WHAT THIS TASK INVOLVES: The listing below should be printed again word for word, without any images.

---------- PROVIDED MATERIAL

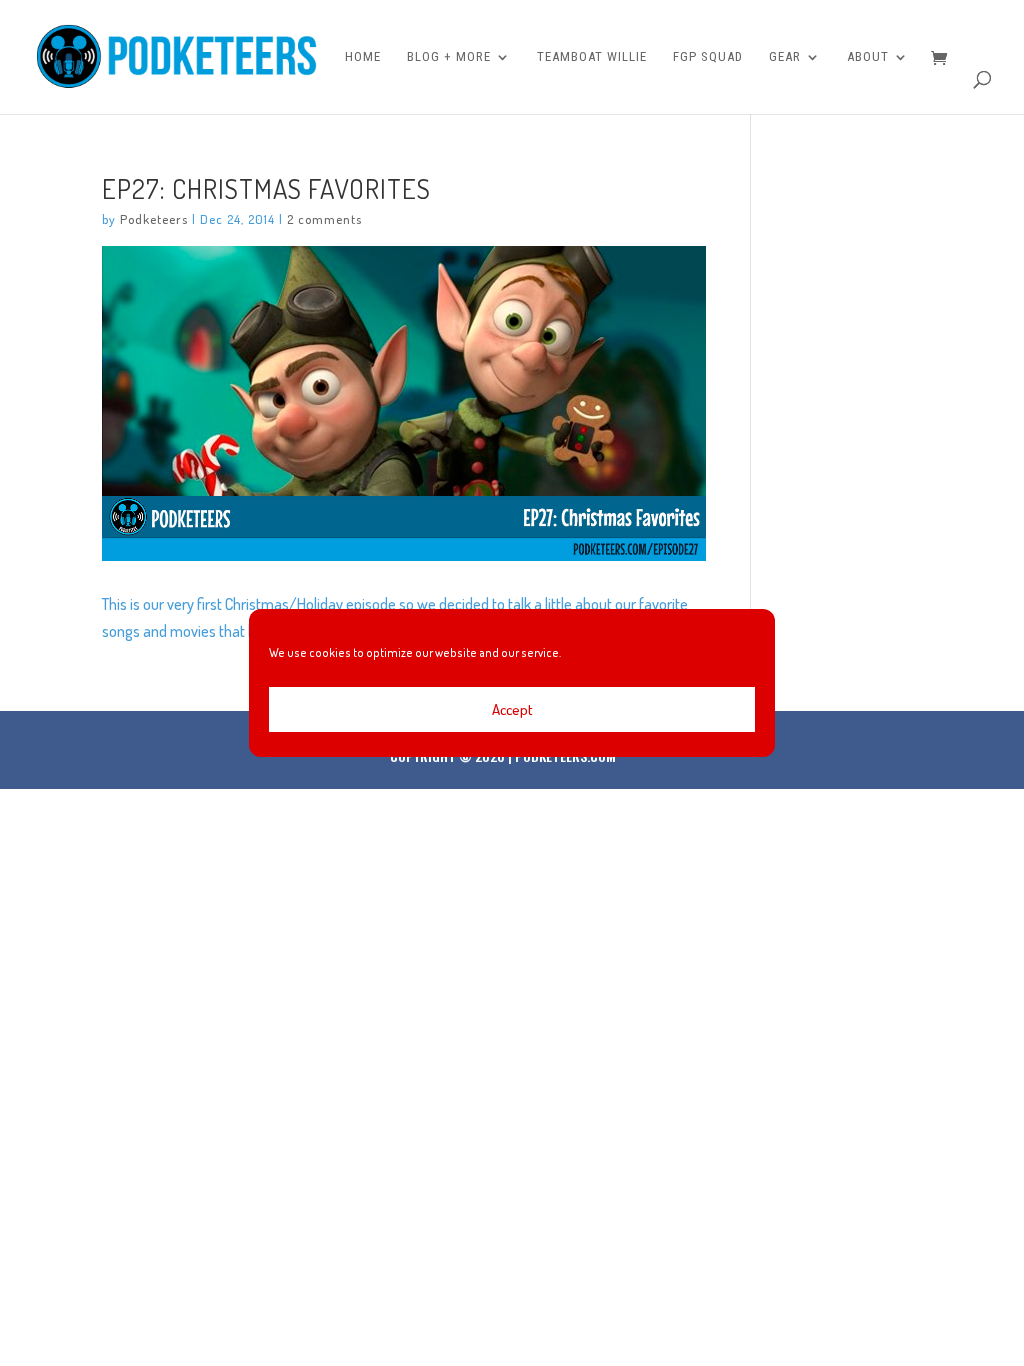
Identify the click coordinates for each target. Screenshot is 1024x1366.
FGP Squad (708, 57)
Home (363, 57)
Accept (512, 709)
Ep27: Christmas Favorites (266, 188)
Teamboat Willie (592, 57)
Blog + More (449, 57)
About (868, 57)
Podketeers (154, 219)
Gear (785, 57)
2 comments (324, 219)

--------------------

ANSWER BELOW:
Identify the click coordinates for each target. Screenshot is 1024x1366.
FGP Squad (708, 57)
Home (363, 57)
Accept (512, 709)
Ep27: Christmas Favorites (266, 188)
Teamboat Willie (592, 57)
Blog + More (449, 57)
About (868, 57)
Podketeers (154, 219)
Gear (785, 57)
2 comments (324, 219)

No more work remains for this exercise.